Many are aimed at providing incentives to businesses in order to stimulate local labour markets while others may add additional red tape to already complex human resource management programs.
This article is part of ELLINT ‘s January newsletter which provides employers with a snapshot what they need to know about new regulations which may impact their human resource management and strategies over the next 12 months around Europe.
NEED TO KNOW:
NEW EMPLOYMENT & LABOUR LAWS IN BELGIUM 2017
Belgium is one of the few countries in Europe where in almost every industry employees’ salaries are automatically adjusted to the cost of living through automatic indexation mechanisms. This means that as of January 1st, 2017 salaries will automatically increase by approximately 1.15%. However, local trade unions and the employer’s federations are expected to start bi-annual negotiations to set the framework for the evolution of the salaries for the years 2017-2018. In order to protect Belgium’s competitive position in terms of wage cost (compared to neighboring countries) it is expected that the margin for salary increases will most likely be capped at around 1% for the next two years.
Back to Work?
The Belgian government has introduced new measures for employees who would like to return back to work after a long term illness. As of January 1st, 2017 any employee on long term sick leave may request their old job back, or another role within the company – with adjusted employment conditions. When such a request is made, an occupational doctor must confirm that the employee is fit enough to return to the workplace. If they are, then the employer must either make an individual detailed proposal to the employee – or technically or factually justify why it is not possible, or reasonable, for the company to accept the employee back.

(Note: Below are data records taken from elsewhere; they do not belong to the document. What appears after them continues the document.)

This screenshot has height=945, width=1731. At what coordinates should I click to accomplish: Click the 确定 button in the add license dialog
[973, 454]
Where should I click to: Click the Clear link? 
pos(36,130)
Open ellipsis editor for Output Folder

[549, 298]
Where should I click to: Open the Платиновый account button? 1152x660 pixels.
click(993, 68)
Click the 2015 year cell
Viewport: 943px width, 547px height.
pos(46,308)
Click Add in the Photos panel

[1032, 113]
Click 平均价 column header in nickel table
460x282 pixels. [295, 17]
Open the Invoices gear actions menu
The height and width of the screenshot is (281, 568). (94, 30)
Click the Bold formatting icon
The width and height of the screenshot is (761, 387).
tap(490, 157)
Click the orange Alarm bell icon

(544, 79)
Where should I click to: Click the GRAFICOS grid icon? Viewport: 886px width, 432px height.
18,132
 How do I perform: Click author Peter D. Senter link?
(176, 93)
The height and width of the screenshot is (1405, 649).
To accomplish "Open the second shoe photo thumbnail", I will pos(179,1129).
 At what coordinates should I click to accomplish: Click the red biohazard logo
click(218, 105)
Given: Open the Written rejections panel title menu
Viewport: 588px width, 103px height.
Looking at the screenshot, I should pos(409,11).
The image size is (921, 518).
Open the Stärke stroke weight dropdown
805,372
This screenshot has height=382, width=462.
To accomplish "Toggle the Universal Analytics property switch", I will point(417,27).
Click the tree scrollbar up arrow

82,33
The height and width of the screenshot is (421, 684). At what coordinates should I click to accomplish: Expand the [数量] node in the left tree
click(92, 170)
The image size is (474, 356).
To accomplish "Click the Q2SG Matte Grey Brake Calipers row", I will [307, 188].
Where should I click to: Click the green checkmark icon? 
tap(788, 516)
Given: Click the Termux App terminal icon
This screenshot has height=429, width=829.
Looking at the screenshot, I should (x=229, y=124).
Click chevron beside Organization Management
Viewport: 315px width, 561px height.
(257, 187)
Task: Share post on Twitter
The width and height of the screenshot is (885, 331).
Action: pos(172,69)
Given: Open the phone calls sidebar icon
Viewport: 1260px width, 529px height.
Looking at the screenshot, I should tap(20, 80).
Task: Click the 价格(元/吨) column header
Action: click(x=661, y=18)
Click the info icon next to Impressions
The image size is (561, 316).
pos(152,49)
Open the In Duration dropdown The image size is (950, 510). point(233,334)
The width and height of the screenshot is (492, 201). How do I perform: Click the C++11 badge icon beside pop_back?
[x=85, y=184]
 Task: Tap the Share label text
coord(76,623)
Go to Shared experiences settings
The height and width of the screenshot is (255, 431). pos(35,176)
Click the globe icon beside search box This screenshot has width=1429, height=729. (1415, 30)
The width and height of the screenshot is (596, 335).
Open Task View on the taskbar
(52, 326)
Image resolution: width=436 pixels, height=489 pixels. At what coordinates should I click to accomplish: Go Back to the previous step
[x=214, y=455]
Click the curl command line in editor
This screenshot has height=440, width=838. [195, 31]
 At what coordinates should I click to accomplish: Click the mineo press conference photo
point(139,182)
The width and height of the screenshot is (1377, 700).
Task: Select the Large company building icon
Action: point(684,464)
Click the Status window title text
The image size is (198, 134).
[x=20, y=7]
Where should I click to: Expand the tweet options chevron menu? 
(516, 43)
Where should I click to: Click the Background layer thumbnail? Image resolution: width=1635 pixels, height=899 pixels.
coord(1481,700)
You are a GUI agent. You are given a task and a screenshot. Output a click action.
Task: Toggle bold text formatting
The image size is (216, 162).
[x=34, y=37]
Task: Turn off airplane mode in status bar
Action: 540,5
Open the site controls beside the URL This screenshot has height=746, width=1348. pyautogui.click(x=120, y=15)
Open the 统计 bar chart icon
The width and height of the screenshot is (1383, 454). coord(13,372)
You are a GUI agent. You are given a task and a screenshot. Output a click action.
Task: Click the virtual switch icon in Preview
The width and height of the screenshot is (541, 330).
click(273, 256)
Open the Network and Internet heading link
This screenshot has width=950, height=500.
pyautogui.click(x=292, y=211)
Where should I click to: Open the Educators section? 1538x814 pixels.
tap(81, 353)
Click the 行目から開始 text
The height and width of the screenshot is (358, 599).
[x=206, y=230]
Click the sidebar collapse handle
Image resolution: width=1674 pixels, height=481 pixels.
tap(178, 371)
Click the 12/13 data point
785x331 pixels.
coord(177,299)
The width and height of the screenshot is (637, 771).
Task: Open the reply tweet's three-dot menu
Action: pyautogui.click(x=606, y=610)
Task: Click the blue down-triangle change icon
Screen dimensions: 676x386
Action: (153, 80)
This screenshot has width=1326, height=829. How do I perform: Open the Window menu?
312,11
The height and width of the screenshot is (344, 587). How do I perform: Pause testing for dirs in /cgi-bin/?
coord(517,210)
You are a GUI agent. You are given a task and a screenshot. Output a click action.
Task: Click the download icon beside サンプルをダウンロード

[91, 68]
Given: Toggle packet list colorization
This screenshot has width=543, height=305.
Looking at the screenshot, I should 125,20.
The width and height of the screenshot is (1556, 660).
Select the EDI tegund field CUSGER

The dismissal of an employee with a permanent medical health condition will only be allowed if the occupational doctor confirms that the employee will never be able to perform any job within the company, or if no suitable alternative or adjusted job can be proposed – or is accepted by the employee.
The Belgian government has announced a great number of labor law reforms to increase the flexibility of the organization of work. For example the creation of a holiday savings account system, more flexible working time schedules and voluntary over-time work. However, it is uncertain whether these announced reforms will be implemented as negotiations with the local trade unions will be required before they can be put into practice.